SANDY — Despite the pleas of Utah's governor, lieutenant governor, some GOP lawmakers and the county assessor, delegates to the Salt Lake County Republican Party Organizing Convention called for the repeal of HB116, the guest worker bill.
HB116, passed by the Utah Legislature in its 2011 general session, creates an enforcement mechanism and requires employers to verify the immigration status of employees they hire.
The delegates, meeting Saturday at the South Towne Exposition Center, voted 256-192 to approve a resolution that calls on Republican legislators in Salt Lake County and Gov. Gary Herbert to repeal HB116 "at the earliest possible occasion."

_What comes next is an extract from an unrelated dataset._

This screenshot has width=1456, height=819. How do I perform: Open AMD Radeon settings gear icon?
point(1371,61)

The law, which will take effect in July 2013, sets up a process for undocumented immigrants living in Utah before May 11, 2011, to obtain a guest worker permit. Applicants would be fined $2,500 — $1,000 for overstaying a visa — for entering the country illegally. The program requires federal approval.

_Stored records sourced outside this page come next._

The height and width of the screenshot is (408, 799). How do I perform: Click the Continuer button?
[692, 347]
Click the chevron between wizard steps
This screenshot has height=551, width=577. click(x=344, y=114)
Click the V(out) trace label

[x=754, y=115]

Earlier in the day, Lt. Gov. Greg Bell had urged delegates to work "within the family" to resolve their differences on issues of illegal immigration.
"Let's not make this a make-or-break issue in the Republican Party," Bell told the more than 700 delegates who took part in the convention.
But GOP delegates were not convinced, approving a resolution, that said HB116 violates the tenets of the county, state and national party platforms.
Delegate Steven Decho, who described himself as a "recovering Californian," said HB116 was "one of those Nancy Pelosi bills. You have to pass it before you know what's in it."
Still others claimed that HB116 had received as little consideration by lawmakers as the "Obamacare" legislation in Congress.
Responding to the delegates' vote, Herbert said he believes that there are many misperceptions of the package of bills passed by lawmakers. The debate on HB116, in particular, he said, began last summer.
The delegates' vote, he said, was "reflective of the division of the public" over the issue.
"People are uncomfortable and they fear the worst," he said.
The federal government's inaction has put the states in a position that they must act, he said. Hopefully the legislation passed by Utah will force the federal government's hand, he said.
"Doing nothing is not an option. We're going to do something, as imperfect as it is," Herbert said.
Herbert signed HB116 on March 15, along with companion legislation also passed during the general session of the Legislature.
Party officials said 711 delegates took part in the organizing convention, during which they selected new county party leaders. Two women will head the party, chairwoman Julie Dole, a registered dietician who has been intensely involved in Republican Party politics in recent years, and vice chair Michelle Mumford, a stay-at-home mom who is an attorney.
Dole said her immediate goals include transparency, fundraising and recruiting candidates.
"Obviously, the county mayor is a big target for us," she said.
Acting chairman James Evans said the GOP was riding momentum in Salt Lake County. In the recent election, the Republican Party reclaimed control of the Salt Lake County Council. Republicans reclaimed four state House seats and one Senate seat, he said. "That's thanks to you," he told the delegates.